No Country For Old Men and There Will Be Blood are two movies I've been anticipating since they first came out, but for my usual reasons (idiocy, primarily) I didn't see them straight away. As 2008 Best Picture Oscar nominees the two films are often discussed together, and I've read a lot of Internet bitch-fights about which movie is superior, so I decided to watch them back-to-back.
I started with No Country For Old Men and saved There Will Be Blood for last, expecting to like it better, but as it turned out No Country For Old Men is possibly the best movie I've seen all year bar Life is Beautiful.

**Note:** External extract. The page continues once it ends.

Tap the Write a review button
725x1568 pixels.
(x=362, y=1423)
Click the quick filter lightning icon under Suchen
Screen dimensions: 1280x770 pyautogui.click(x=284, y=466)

As a Coen brothers film you can expect four things: visual splendour, meticulous and authentic dialogue, strong performances and a gripping storyline. It delivers on all counts.
Roger Deakins perfectly photographs the harsh, dusty desert, bright-white skies and blistering heat of the Tex/Mex border. The sparse score accentuates the beauty and elevates the landscape to character status, just as Deakins did with the blinding snow of Minnesota in Fargo. I could watch the whole film muted and still enjoy it, such is its beauty.
But I wouldn't want to, of course, not least because Tommy Lee Jones puts a soulful spin on the Texas sheriff character he's played many times before, and Javier Bardem is chilling to the core as Anton Chigurh. He gave me the heebie-jeebies big time.